EXERCISE PROMPT
Beginning with the line below that contains "This screenshot has width=1440, height=831." and ending with the line that contains "Task: Click the Cheese Trio $7.75 price", copy every line exactly. Copy nothing else.

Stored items
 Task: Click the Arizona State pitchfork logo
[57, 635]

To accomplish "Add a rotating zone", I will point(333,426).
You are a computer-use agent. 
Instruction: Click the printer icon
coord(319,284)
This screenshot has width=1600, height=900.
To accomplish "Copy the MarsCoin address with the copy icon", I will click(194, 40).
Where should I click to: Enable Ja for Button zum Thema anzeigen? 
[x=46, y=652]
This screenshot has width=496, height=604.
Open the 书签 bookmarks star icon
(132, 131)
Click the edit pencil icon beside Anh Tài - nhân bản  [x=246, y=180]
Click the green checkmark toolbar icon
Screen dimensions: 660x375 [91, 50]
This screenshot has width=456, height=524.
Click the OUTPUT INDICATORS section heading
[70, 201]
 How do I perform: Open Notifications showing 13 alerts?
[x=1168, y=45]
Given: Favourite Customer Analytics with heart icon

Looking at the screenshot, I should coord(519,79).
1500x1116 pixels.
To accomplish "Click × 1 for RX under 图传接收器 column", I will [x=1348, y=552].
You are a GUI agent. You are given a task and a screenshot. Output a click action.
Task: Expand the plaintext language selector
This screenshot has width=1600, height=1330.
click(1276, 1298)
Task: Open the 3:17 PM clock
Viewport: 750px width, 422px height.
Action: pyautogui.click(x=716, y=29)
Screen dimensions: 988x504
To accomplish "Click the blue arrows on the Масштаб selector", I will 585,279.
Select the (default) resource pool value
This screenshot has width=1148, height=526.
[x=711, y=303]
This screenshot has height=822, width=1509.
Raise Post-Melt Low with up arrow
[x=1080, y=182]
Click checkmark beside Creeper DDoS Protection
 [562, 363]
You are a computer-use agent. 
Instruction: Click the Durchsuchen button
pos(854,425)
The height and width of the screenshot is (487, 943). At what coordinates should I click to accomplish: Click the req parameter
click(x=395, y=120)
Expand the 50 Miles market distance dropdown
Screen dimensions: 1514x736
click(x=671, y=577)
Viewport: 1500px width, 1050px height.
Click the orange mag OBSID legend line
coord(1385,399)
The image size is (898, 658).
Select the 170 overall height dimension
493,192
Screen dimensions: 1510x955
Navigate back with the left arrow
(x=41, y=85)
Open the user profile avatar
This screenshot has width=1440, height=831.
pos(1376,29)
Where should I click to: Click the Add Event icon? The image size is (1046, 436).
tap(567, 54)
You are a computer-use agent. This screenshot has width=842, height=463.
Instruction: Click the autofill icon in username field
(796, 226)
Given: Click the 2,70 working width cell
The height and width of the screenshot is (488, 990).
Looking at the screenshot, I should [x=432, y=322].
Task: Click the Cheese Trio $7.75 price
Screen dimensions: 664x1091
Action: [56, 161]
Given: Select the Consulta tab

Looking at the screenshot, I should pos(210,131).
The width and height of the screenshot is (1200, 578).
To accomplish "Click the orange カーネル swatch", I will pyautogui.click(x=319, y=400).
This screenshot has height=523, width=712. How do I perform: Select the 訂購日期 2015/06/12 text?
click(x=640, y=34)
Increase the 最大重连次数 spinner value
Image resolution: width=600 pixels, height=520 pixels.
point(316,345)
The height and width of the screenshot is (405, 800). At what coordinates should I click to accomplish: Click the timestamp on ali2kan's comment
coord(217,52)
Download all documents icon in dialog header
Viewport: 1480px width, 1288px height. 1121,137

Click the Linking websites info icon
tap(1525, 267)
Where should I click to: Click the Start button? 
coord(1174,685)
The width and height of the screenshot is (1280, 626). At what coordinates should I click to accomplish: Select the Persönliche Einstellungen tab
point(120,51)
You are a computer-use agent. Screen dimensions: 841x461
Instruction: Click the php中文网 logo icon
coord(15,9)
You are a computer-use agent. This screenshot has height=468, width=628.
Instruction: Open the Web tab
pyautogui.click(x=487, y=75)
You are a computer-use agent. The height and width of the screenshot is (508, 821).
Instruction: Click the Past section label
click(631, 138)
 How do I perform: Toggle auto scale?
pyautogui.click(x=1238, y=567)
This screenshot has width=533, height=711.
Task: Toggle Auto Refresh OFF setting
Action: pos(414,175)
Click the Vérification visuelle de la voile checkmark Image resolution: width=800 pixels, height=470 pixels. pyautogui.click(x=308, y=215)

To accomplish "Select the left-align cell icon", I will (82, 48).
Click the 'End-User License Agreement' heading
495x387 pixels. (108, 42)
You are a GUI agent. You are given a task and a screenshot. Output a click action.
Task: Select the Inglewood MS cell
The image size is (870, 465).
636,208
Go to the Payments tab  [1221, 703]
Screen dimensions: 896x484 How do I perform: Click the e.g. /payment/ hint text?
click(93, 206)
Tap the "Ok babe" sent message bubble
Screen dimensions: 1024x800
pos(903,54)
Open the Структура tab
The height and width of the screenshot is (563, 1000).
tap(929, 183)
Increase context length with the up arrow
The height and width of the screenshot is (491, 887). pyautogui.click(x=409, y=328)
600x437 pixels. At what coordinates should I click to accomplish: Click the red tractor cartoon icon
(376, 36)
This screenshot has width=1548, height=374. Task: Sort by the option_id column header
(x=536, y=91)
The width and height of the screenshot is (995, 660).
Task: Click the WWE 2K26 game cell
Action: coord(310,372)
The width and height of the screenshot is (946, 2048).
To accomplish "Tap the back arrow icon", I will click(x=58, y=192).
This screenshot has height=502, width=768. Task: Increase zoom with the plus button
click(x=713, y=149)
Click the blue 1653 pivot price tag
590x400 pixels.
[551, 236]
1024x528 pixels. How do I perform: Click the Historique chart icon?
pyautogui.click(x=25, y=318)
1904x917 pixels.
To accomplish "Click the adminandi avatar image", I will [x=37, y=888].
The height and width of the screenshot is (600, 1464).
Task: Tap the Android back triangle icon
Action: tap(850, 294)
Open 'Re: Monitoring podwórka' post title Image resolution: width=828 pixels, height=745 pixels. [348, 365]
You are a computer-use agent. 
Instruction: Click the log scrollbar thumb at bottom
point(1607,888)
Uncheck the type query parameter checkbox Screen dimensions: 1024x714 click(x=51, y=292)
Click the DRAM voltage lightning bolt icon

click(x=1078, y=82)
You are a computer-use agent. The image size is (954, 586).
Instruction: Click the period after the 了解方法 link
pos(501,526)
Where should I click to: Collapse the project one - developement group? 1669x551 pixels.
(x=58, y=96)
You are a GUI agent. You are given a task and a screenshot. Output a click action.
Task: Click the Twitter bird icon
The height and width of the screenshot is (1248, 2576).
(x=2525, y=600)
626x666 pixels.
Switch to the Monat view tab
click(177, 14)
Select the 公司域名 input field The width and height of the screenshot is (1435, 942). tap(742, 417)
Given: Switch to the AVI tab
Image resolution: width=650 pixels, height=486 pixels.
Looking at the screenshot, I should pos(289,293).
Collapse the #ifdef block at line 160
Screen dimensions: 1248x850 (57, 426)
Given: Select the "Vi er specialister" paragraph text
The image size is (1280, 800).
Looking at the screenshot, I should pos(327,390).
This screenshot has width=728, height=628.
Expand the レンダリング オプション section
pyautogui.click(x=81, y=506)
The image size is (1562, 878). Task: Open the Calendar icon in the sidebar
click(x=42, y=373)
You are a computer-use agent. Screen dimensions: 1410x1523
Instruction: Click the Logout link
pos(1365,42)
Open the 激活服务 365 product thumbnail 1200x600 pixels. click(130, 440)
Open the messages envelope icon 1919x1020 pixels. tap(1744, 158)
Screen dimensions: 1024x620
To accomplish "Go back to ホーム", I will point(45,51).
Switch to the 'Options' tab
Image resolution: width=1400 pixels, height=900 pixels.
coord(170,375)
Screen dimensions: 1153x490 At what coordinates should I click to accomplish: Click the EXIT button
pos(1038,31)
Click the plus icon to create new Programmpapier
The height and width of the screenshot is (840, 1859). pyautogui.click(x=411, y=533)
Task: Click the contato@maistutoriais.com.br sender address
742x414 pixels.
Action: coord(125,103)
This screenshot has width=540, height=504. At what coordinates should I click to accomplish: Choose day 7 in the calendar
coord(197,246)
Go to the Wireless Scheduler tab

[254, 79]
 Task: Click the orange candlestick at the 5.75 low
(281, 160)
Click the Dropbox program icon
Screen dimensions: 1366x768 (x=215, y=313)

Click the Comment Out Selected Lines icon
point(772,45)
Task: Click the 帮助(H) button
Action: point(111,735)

SOLUTION TO THIS TASK
This screenshot has width=1440, height=831.
pos(1376,29)
Where should I click to: Click the Add Event icon? The image size is (1046, 436).
tap(567, 54)
You are a computer-use agent. This screenshot has width=842, height=463.
Instruction: Click the autofill icon in username field
(796, 226)
Given: Click the 2,70 working width cell
The height and width of the screenshot is (488, 990).
Looking at the screenshot, I should [x=432, y=322].
Task: Click the Cheese Trio $7.75 price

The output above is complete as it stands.